EXERCISE DESCRIPTION: From the first line to the last, copy the data exactly.

RECORD EXTRACTS:
==========

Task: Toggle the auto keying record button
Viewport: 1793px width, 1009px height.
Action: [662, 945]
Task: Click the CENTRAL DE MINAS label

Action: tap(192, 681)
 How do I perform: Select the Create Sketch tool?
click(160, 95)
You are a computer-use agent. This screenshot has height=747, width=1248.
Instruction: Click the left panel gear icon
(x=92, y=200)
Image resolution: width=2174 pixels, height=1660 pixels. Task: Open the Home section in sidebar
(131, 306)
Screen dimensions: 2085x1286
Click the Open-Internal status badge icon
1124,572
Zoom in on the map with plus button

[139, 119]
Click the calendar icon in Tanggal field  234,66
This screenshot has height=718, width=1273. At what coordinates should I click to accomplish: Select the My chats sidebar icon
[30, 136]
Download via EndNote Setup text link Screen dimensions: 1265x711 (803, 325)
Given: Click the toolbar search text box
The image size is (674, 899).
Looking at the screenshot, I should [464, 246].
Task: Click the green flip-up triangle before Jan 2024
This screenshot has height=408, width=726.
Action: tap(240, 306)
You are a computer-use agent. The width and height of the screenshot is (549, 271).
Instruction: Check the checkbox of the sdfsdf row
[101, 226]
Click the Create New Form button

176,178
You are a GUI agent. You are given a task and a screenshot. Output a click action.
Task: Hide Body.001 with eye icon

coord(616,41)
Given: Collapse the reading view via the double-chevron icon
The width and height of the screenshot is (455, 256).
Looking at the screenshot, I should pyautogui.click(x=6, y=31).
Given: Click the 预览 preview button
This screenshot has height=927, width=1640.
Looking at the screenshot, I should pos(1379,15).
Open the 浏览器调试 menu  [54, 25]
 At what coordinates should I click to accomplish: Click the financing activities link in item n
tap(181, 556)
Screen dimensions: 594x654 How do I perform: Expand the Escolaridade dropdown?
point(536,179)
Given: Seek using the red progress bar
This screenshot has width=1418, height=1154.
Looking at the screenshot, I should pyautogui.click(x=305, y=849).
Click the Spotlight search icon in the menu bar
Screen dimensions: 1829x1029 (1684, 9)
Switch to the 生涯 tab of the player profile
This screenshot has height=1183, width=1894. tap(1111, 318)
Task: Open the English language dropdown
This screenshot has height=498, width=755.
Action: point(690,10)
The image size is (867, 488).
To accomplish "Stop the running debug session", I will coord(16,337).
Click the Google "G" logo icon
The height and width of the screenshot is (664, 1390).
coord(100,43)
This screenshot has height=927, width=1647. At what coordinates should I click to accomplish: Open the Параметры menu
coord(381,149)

==========

RESPONSE FOR THIS EXERCISE:
Task: Toggle the auto keying record button
Viewport: 1793px width, 1009px height.
Action: [662, 945]
Task: Click the CENTRAL DE MINAS label

Action: tap(192, 681)
 How do I perform: Select the Create Sketch tool?
click(160, 95)
You are a computer-use agent. This screenshot has height=747, width=1248.
Instruction: Click the left panel gear icon
(x=92, y=200)
Image resolution: width=2174 pixels, height=1660 pixels. Task: Open the Home section in sidebar
(131, 306)
Screen dimensions: 2085x1286
Click the Open-Internal status badge icon
1124,572
Zoom in on the map with plus button

[139, 119]
Click the calendar icon in Tanggal field  234,66
This screenshot has height=718, width=1273. At what coordinates should I click to accomplish: Select the My chats sidebar icon
[30, 136]
Download via EndNote Setup text link Screen dimensions: 1265x711 (803, 325)
Given: Click the toolbar search text box
The image size is (674, 899).
Looking at the screenshot, I should [464, 246].
Task: Click the green flip-up triangle before Jan 2024
This screenshot has height=408, width=726.
Action: tap(240, 306)
You are a computer-use agent. The width and height of the screenshot is (549, 271).
Instruction: Check the checkbox of the sdfsdf row
[101, 226]
Click the Create New Form button

176,178
You are a GUI agent. You are given a task and a screenshot. Output a click action.
Task: Hide Body.001 with eye icon

coord(616,41)
Given: Collapse the reading view via the double-chevron icon
The width and height of the screenshot is (455, 256).
Looking at the screenshot, I should pyautogui.click(x=6, y=31).
Given: Click the 预览 preview button
This screenshot has height=927, width=1640.
Looking at the screenshot, I should pos(1379,15).
Open the 浏览器调试 menu  [54, 25]
 At what coordinates should I click to accomplish: Click the financing activities link in item n
tap(181, 556)
Screen dimensions: 594x654 How do I perform: Expand the Escolaridade dropdown?
point(536,179)
Given: Seek using the red progress bar
This screenshot has width=1418, height=1154.
Looking at the screenshot, I should pyautogui.click(x=305, y=849).
Click the Spotlight search icon in the menu bar
Screen dimensions: 1829x1029 (1684, 9)
Switch to the 生涯 tab of the player profile
This screenshot has height=1183, width=1894. tap(1111, 318)
Task: Open the English language dropdown
This screenshot has height=498, width=755.
Action: point(690,10)
The image size is (867, 488).
To accomplish "Stop the running debug session", I will coord(16,337).
Click the Google "G" logo icon
The height and width of the screenshot is (664, 1390).
coord(100,43)
This screenshot has height=927, width=1647. At what coordinates should I click to accomplish: Open the Параметры menu
coord(381,149)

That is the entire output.